Zuletzt gab es großen Ärger wegen neuer Gebührenmodelle bei der Stadtsparkasse und wegen der Strom- und Gaspreisabrechnungen der Stadtwerke. In beiden Gesellschaften sind Sie der Aufsichtsratschef. Haben Sie da die Kontrolle verloren?

(lacht) Bei der Sparkasse handelte es sich um eine Entscheidung der Geschäftsführung, über die der Verwaltungsrat informiert wurde. Die Sparkasse hat die Änderungen schlecht kommuniziert, was der Vorstand dann auch eingesehen hat. Mir war es wichtig, dass keine Gebühren für das Abheben von Bargeld fällig werden. Das wurde dann auch so geändert.

Alteingesessene Bürger beklagen, dass München immer voller wird. Wie soll die Stadt das Einwohnerwachstum verkraften, wenn schon jetzt der ÖPNV aus allen Nähten platzt?

Natürlich muss der gesamte Nahverkehr leistungsfähiger werden. Und wir brauchen Wohnungen. Leider haben wir bei fast jedem neuen Bauvorhaben sofort Widerstand aus der Bevölkerung. Es herrscht ein Egoismus, der mir zu denken gibt. Ein gewisses Wachstum braucht eine Stadt aber, auch aus wirtschaftlichen Gründen.

Hand aufs Herz: Hat die Berliner Ampel für eine Kommune wie München beim ÖPNV bislang mehr Positives bewirkt als die Vorgänger-Regierung?
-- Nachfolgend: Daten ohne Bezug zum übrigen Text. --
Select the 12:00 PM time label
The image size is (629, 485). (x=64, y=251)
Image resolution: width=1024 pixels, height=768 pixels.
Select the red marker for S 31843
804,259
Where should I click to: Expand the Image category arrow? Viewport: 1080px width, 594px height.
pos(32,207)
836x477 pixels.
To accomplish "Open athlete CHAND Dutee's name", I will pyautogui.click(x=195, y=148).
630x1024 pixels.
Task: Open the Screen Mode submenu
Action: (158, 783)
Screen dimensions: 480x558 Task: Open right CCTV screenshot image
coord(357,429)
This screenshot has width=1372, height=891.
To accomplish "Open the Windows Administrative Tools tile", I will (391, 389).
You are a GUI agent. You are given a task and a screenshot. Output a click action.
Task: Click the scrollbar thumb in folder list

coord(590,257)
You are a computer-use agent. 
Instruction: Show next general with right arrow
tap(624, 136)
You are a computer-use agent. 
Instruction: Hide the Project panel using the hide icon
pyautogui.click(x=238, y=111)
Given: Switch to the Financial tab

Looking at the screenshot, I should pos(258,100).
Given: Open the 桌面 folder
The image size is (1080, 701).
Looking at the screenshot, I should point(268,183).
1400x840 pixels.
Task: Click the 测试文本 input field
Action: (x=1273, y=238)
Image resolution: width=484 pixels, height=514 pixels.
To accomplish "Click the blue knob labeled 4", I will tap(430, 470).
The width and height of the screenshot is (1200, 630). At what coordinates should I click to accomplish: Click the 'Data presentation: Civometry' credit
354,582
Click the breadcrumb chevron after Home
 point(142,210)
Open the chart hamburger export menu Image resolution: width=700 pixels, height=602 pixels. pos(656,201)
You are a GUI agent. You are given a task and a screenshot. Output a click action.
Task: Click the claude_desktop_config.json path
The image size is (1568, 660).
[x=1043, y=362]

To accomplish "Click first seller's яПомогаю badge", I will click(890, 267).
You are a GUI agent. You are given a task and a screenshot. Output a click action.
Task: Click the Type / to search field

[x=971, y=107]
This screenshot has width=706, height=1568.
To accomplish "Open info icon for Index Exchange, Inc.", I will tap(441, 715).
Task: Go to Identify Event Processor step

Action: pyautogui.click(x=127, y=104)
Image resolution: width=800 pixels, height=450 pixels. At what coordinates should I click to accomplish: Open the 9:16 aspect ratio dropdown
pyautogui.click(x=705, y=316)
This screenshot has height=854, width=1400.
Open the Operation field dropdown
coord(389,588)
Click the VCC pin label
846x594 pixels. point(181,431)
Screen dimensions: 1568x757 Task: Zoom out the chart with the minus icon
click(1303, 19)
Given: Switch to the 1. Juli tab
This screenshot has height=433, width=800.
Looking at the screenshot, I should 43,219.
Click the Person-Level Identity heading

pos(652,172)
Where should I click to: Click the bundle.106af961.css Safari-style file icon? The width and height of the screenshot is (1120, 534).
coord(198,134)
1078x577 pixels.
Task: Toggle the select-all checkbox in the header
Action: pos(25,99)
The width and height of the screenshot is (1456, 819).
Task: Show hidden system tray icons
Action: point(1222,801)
Mit dem vorigen Verkehrsminister Scheuer konnte ich zumindest telefonieren, und er hat meine Schreiben regelmäßig beantwortet. Das kann man von Herrn Wissing nicht wirklich behaupten. Ich hatte noch nie einen so schlechten Draht zum Bundesverkehrsministerium. Die Bundesregierung braucht das Wort Verkehrswende jedenfalls nicht mehr in den Mund zu nehmen, wenn der Bau von U- und Trambahnen nicht angemessen unterstützt wird.